Baldur Benedikt von Schirach

    Aus Lexikon Zweiter Weltkrieg

    deutscher Politiker

    geboren: 9. Mai 1907 in Berlin gestorben: 8. August 1974 in Kröv an der Mosel


    1925 Beitritt zur NSDAP, 30.10.31 Reichsjugendführer der NSDAP (18.6.33 Jugendführer des Deutschen Reiches). Schirach, der schwärmerische Hymnen auf den Führer, Lieder und Gedichte für die von ihm geführte Hitlerjugend (HJ) schrieb, geriet im Machtkampf der Günstlinge Hitlers bald an den Rand und wurde 1940 nach kurzem Fronteinsatz zum Gauleiter und Reichsstatthalter nach Wien weggelobt.
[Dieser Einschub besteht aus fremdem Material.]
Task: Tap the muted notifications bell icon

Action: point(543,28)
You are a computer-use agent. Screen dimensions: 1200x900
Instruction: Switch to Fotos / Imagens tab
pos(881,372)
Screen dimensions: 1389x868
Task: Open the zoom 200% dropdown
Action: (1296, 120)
Nach einem Schuldgeständnis, die deutsche Jugend "für einen millionenfachen Mörder" erzogen zu haben, wurde Schirach vom Internationalen Militärtribunal in Nürnberg als einer der Hauptkriegsverbrecher am 1.10.45 zu 20 Jahren Haft verurteilt, die er in Berlin-Spandau verbüßte; Memoiren: "Ich glaubte an Hitler" (1966).